FDA to review re-submitted Bristol-Myers hepatitis C drug
Last Updated: 2015-03-12
By Ransdell Pierson
(Reuters) - U.S. regulators have accepted Bristol-Myers Squibb Co's re-submitted marketing application for an experimental hepatitis C treatment after the drugmaker was forced last year to withdraw its initial request.
Bristol-Myers on Thursday said the U.S. Food and Drug Administration will review daclatasvir, its so-called NS5A inhibitor, for use in combination with Gilead Sciences Inc's potent and widely used Sovaldi treatment. It said the FDA is expected to make its decision within six months.
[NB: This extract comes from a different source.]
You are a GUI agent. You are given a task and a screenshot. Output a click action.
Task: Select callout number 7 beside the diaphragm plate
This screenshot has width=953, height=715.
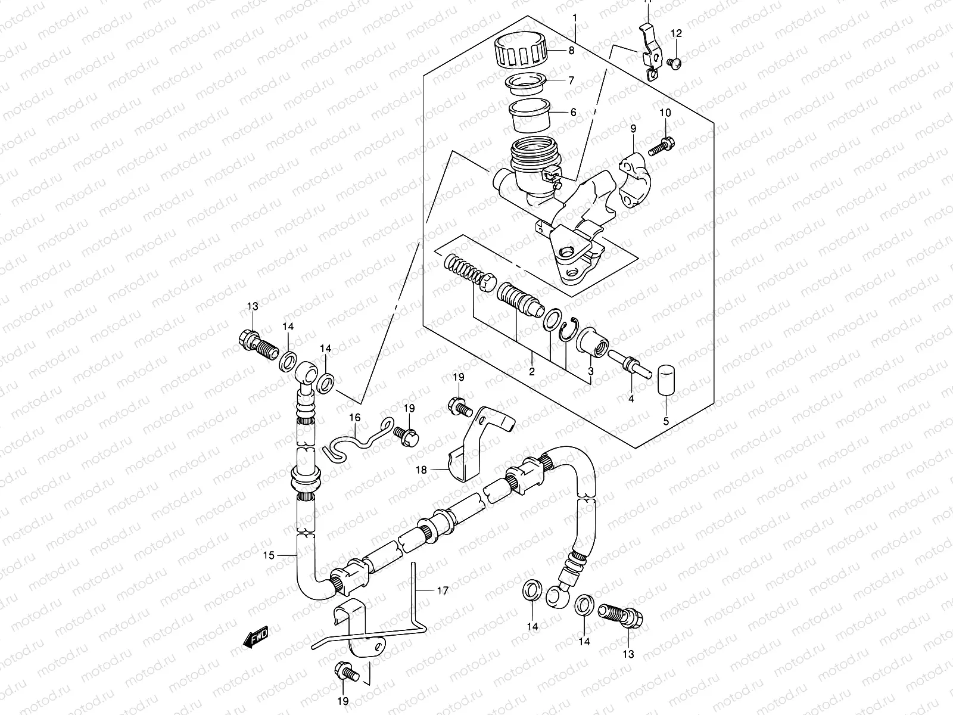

Bristol-Myers originally had sought FDA permission to market daclatasvir in combination with another Bristol drug, asunaprevir. But it abandoned that application due to potential competition from more potent drugs, leaving the FDA without data to gauge the effectiveness of daclatasvir as part of a combination regimen.
Bristol-Myers then went back to the drawing board, collecting data from a separate large trial in which daclatasvir was tested with Sovaldi in patients with a different and less-common strain of hepatitis C, called genotype 3.
In that late-stage trial, 90 percent of previously untreated patients had no trace of the virus after 12 weeks of treatment.
Daclatasvir is already approved in Europe, Brazil and Japan as part of a combination therapy.